Kampala, Uganda (CNN) -- At the age of 19, Christopher Kagwa was taken from his home in Uganda, East Africa, to fight in a distant war he knew nothing about.
More than 70 years later, the memories of fighting for the British Colonial Government in World War II are still fresh.
Sgt. Kagwa, formerly of the King's African Rifles, is one of Uganda's few living veterans of the world's bloodiest conflict.
He told CNN: "We were very scared of the white men. We didn't know anything about them, all we used to hear about was King George, and that made us really frightened when they said they'd come for us and take us to where they are.
"In the year 1939 we were told King George was going to come for us in a few days to go fight in Germany against Hitler and Mussolini, so after a few days a truck came calling us.
"When it came we got in and were taken to the barracks. In the barracks we did not even know what a gun looked like let alone how to fire one. We were totally ignorant, but they still took us to the frontline."
In his book, Fighting For Britain: African Soldiers in the Second World War, historian David Killingray says more than half a million African troops served with the British forces between 1939 and 1945 -- 289,530 of them with the King's African Rifles from Uganda, Tanzania, Kenya and Malawi.
He describes it as the largest single movement of African men overseas since the slave trade. Their contribution is often forgotten by the wider world.
Sgt Kagwa and his friend Masulum Museker, along with thousands of their countrymen, were taken overseas and spent time in the jungles of Burma.
He said: "The frontline was scary but we had been trained how to run, how to load our guns with magazines, and also when inside a tank how to fire and operate it. So that made us confident and we fought bravely.
"We were better than the British, we were beating the Germans like how you beat a goat in your garden, as well as the Italians.
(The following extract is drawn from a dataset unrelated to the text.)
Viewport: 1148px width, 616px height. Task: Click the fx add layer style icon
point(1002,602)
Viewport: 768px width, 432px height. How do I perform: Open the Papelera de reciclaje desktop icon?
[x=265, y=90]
"The Italians used to have small bombs that looked like cigarette paper, and white men used to go and pick it up, but for us we never picked it up. When we went there to fight we said we're going there to die, so you fight like it's your last day."
Many of those Kagwa fought alongside, including his own brother, did not make it home. They are remembered in the war cemetery in the village of Jinja.
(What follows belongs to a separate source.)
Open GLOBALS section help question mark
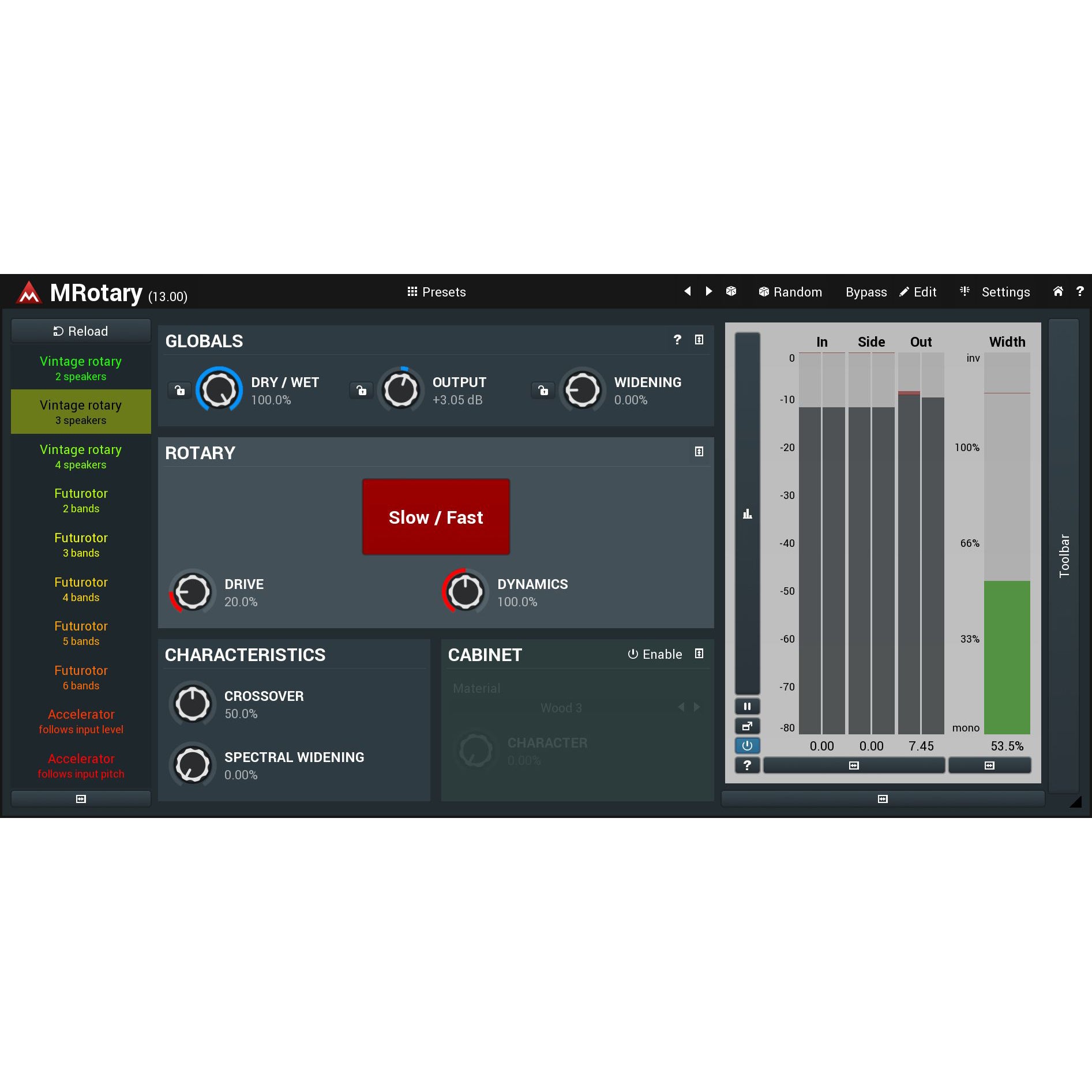 [677, 340]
He said: "It pains us a lot when we come here and see the graves and the names. People's bodies were never repatriated, instead they have numbers, because soldiers were each given numbers, so it was the numbers that came.
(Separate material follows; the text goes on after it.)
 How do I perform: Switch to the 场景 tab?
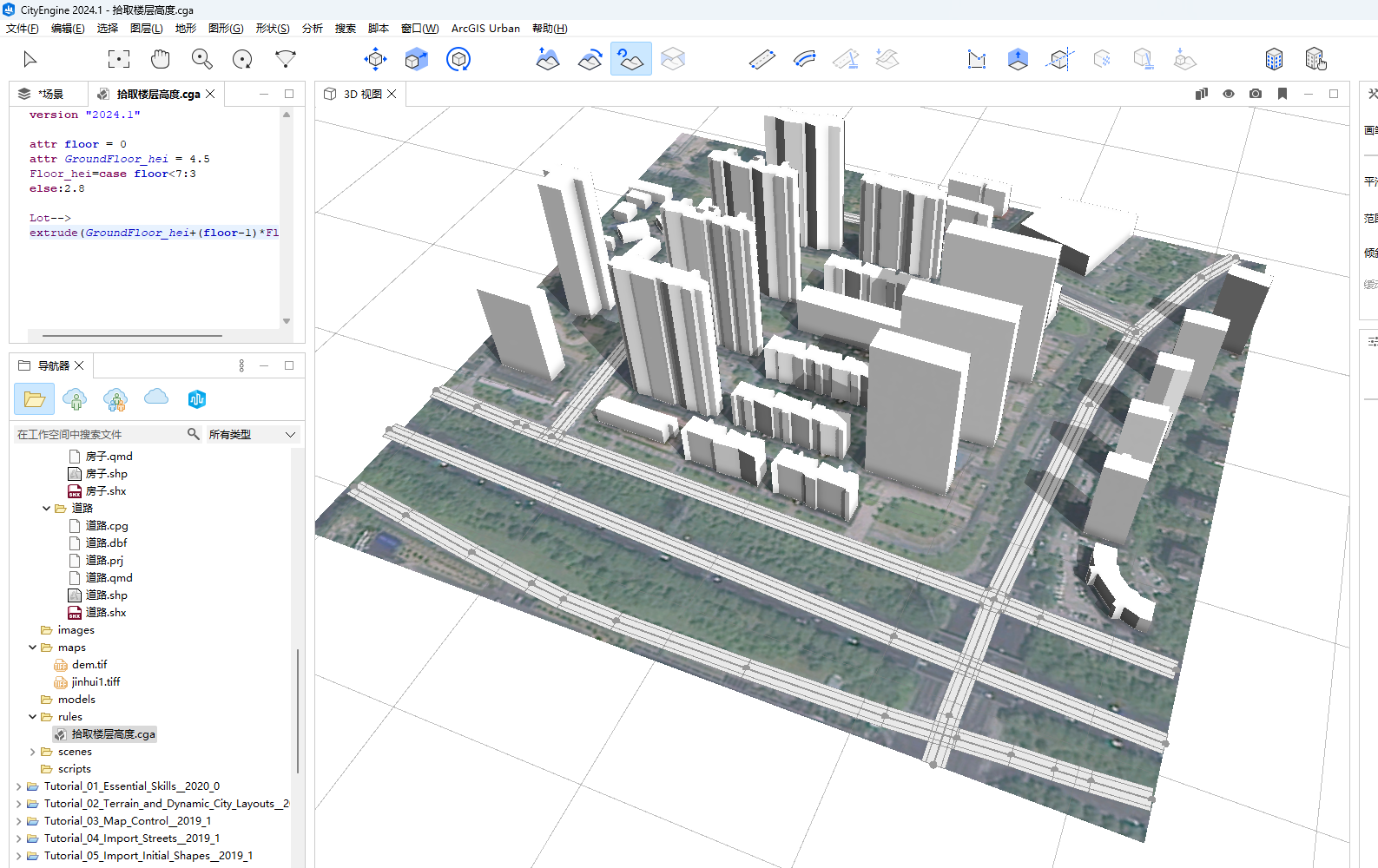coord(50,94)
"So each number had a name of the person as well as their nationality. So if you were from Kenya, your number would be taken back to Kenya, Tanganyika (present day Tanzania) to there, and for Ugandans here."
Kagwa still wears the medals he received for his part in the conflict. He was honored by Queen Elizabeth in 2007 and is regarded as a hero in his home village of Kabwangasi.
His 16-year-old grandson told CNN: "I'm proud of him because he made history, and people are proud of him."